→ PROBLEM DETAILS:
Leave out every picture, and return exactly the lines from the line containing "You are a computer-use" through the end of the records below, both inclusive.

(Saved entries)
┏━━
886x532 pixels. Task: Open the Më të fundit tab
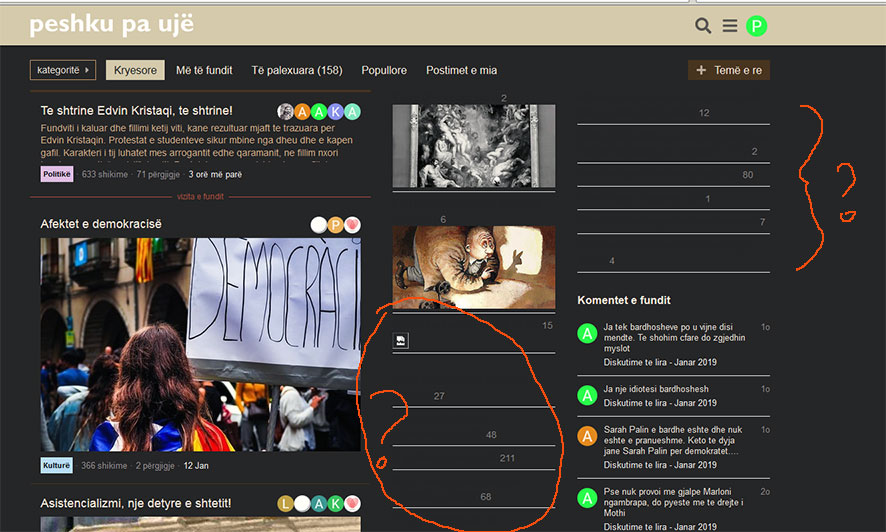click(204, 70)

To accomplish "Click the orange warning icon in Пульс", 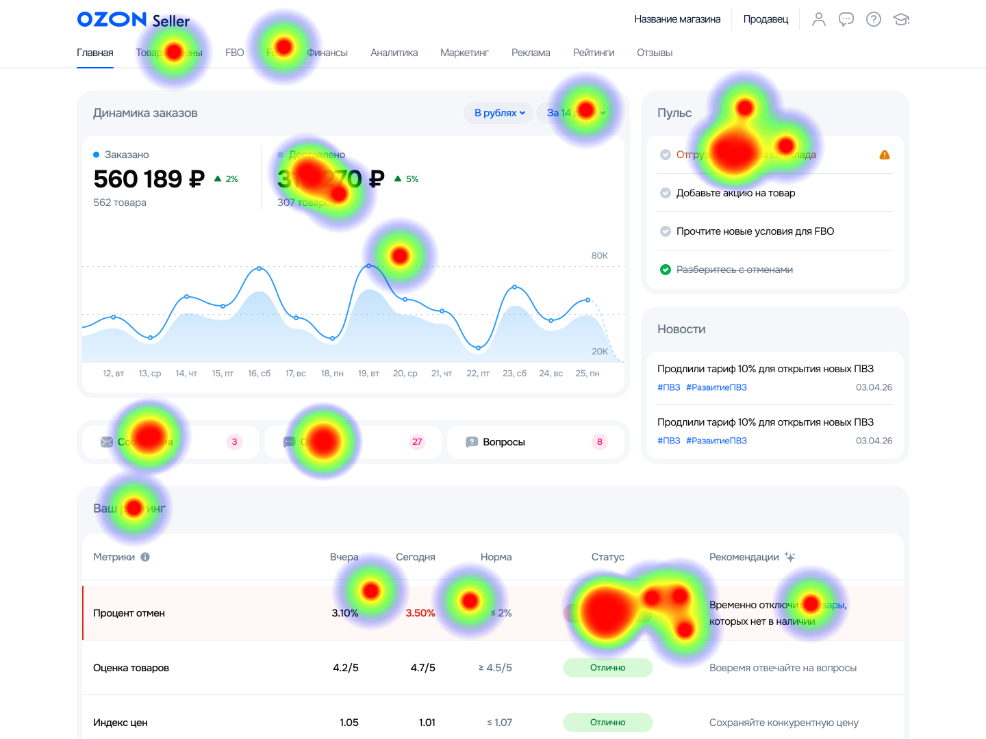I will [884, 155].
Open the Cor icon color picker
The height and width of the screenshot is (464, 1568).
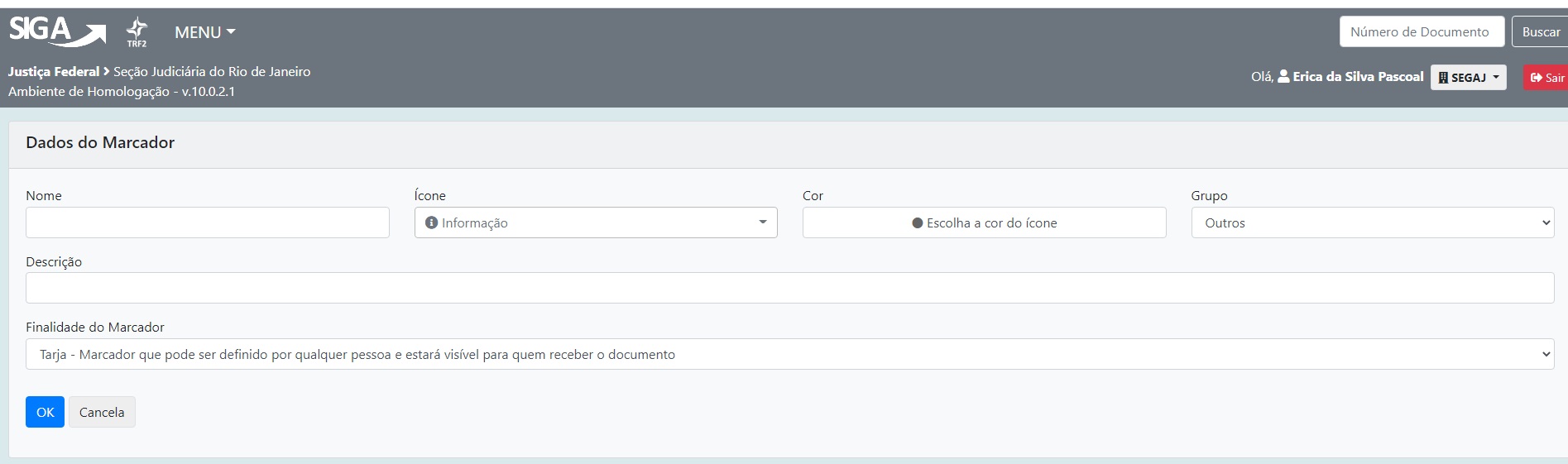click(x=984, y=222)
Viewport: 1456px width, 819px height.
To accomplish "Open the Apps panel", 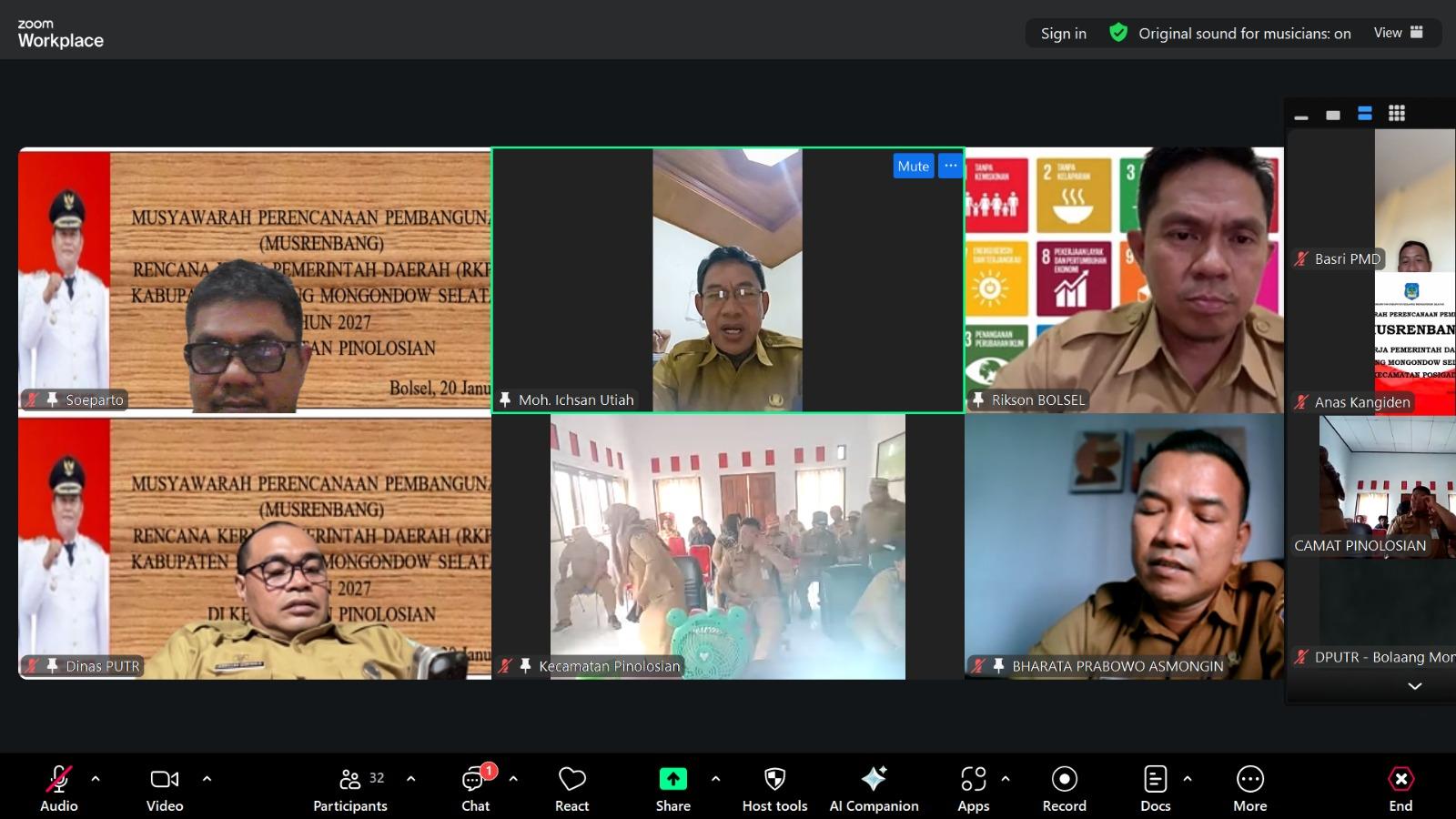I will (x=973, y=788).
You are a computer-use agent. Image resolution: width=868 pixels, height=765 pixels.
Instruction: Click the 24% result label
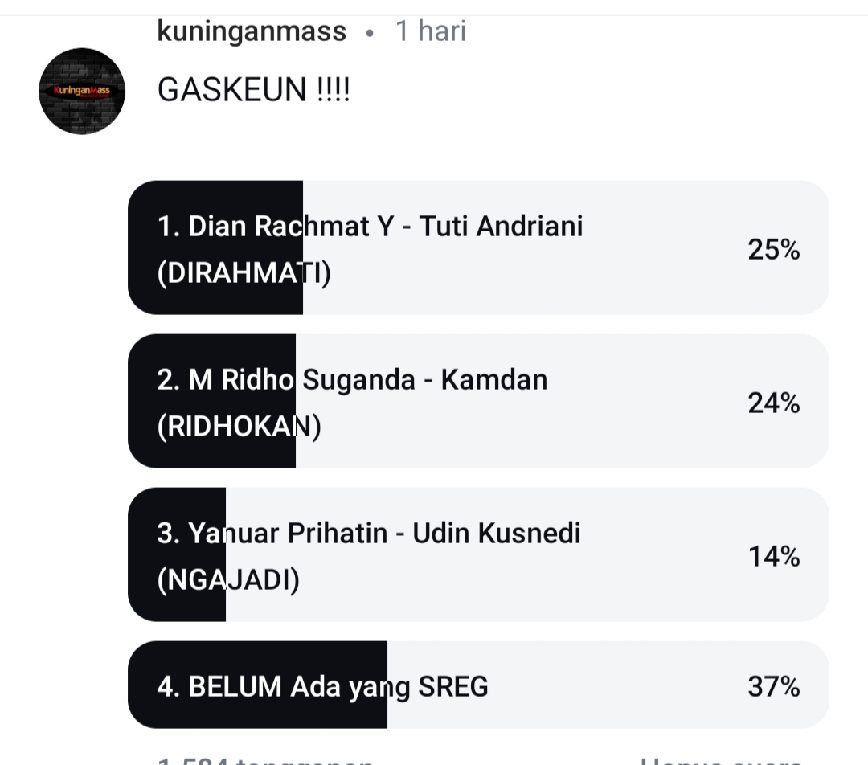pyautogui.click(x=774, y=403)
┗━━
→ THE COMPLETED TASK:
You are a computer-use agent. Image resolution: width=868 pixels, height=765 pixels.
Instruction: Click the 24% result label
pyautogui.click(x=774, y=403)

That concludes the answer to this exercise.